**PROBLEM DETAILS:** Please provide the entries below again, word for word.

Collected data entries
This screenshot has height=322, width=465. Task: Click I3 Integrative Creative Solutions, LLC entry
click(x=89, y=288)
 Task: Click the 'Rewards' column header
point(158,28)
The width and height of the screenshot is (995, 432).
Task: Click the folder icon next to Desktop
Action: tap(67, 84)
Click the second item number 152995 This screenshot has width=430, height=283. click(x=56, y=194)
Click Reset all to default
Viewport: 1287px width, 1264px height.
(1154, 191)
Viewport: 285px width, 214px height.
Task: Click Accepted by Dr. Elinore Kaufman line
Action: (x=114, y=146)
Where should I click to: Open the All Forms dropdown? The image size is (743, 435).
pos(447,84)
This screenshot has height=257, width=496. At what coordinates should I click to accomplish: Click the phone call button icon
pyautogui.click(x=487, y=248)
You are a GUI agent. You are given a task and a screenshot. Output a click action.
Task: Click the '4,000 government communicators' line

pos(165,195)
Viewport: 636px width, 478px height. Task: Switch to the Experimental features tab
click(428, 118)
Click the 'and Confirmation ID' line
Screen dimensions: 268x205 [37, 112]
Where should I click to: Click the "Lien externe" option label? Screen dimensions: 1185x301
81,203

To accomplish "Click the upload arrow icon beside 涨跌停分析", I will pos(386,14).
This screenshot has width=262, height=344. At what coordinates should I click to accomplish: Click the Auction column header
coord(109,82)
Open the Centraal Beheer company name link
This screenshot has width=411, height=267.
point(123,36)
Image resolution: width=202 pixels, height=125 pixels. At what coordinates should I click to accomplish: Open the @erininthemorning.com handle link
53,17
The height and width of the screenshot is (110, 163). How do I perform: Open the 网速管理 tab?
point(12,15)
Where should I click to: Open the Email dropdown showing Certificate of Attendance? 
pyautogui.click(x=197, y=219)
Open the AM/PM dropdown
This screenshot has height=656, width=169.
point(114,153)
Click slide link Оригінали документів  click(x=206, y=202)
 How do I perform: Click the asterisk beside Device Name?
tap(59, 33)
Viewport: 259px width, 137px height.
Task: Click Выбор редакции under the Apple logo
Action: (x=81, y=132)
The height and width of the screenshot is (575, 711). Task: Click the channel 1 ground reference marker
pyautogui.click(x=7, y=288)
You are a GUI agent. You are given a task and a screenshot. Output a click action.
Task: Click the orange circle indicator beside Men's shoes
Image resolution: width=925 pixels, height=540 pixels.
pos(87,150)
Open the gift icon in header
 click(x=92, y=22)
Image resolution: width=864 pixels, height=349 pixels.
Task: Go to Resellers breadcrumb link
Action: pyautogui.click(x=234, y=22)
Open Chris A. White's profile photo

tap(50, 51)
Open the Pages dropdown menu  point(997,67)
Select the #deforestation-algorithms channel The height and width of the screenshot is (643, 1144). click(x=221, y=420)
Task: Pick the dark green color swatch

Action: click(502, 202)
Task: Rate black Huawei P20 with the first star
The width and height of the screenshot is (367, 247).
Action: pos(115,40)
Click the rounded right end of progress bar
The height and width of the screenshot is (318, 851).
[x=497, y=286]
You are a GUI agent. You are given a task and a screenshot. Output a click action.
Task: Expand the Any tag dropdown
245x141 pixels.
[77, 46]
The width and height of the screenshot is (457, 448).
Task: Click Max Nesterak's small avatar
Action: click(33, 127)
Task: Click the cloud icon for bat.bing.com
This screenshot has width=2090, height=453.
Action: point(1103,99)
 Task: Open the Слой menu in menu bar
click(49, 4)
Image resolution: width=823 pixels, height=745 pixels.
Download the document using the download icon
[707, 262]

**RESPONSE AREA:**
This screenshot has height=322, width=465. Task: Click I3 Integrative Creative Solutions, LLC entry
click(x=89, y=288)
 Task: Click the 'Rewards' column header
point(158,28)
The width and height of the screenshot is (995, 432).
Task: Click the folder icon next to Desktop
Action: tap(67, 84)
Click the second item number 152995 This screenshot has width=430, height=283. click(x=56, y=194)
Click Reset all to default
Viewport: 1287px width, 1264px height.
(1154, 191)
Viewport: 285px width, 214px height.
Task: Click Accepted by Dr. Elinore Kaufman line
Action: (x=114, y=146)
Where should I click to: Open the All Forms dropdown? The image size is (743, 435).
pos(447,84)
This screenshot has height=257, width=496. At what coordinates should I click to accomplish: Click the phone call button icon
pyautogui.click(x=487, y=248)
You are a GUI agent. You are given a task and a screenshot. Output a click action.
Task: Click the '4,000 government communicators' line

pos(165,195)
Viewport: 636px width, 478px height. Task: Switch to the Experimental features tab
click(428, 118)
Click the 'and Confirmation ID' line
Screen dimensions: 268x205 [37, 112]
Where should I click to: Click the "Lien externe" option label? Screen dimensions: 1185x301
81,203

To accomplish "Click the upload arrow icon beside 涨跌停分析", I will pos(386,14).
This screenshot has width=262, height=344. At what coordinates should I click to accomplish: Click the Auction column header
coord(109,82)
Open the Centraal Beheer company name link
This screenshot has width=411, height=267.
point(123,36)
Image resolution: width=202 pixels, height=125 pixels. At what coordinates should I click to accomplish: Open the @erininthemorning.com handle link
53,17
The height and width of the screenshot is (110, 163). How do I perform: Open the 网速管理 tab?
point(12,15)
Where should I click to: Open the Email dropdown showing Certificate of Attendance? 
pyautogui.click(x=197, y=219)
Open the AM/PM dropdown
This screenshot has height=656, width=169.
point(114,153)
Click slide link Оригінали документів  click(x=206, y=202)
 How do I perform: Click the asterisk beside Device Name?
tap(59, 33)
Viewport: 259px width, 137px height.
Task: Click Выбор редакции under the Apple logo
Action: (x=81, y=132)
The height and width of the screenshot is (575, 711). Task: Click the channel 1 ground reference marker
pyautogui.click(x=7, y=288)
You are a GUI agent. You are given a task and a screenshot. Output a click action.
Task: Click the orange circle indicator beside Men's shoes
Image resolution: width=925 pixels, height=540 pixels.
pos(87,150)
Open the gift icon in header
 click(x=92, y=22)
Image resolution: width=864 pixels, height=349 pixels.
Task: Go to Resellers breadcrumb link
Action: pyautogui.click(x=234, y=22)
Open Chris A. White's profile photo

tap(50, 51)
Open the Pages dropdown menu  point(997,67)
Select the #deforestation-algorithms channel The height and width of the screenshot is (643, 1144). click(x=221, y=420)
Task: Pick the dark green color swatch

Action: click(502, 202)
Task: Rate black Huawei P20 with the first star
The width and height of the screenshot is (367, 247).
Action: pos(115,40)
Click the rounded right end of progress bar
The height and width of the screenshot is (318, 851).
[x=497, y=286]
You are a GUI agent. You are given a task and a screenshot. Output a click action.
Task: Expand the Any tag dropdown
245x141 pixels.
[77, 46]
The width and height of the screenshot is (457, 448).
Task: Click Max Nesterak's small avatar
Action: click(33, 127)
Task: Click the cloud icon for bat.bing.com
This screenshot has width=2090, height=453.
Action: point(1103,99)
 Task: Open the Слой menu in menu bar
click(49, 4)
Image resolution: width=823 pixels, height=745 pixels.
Download the document using the download icon
[707, 262]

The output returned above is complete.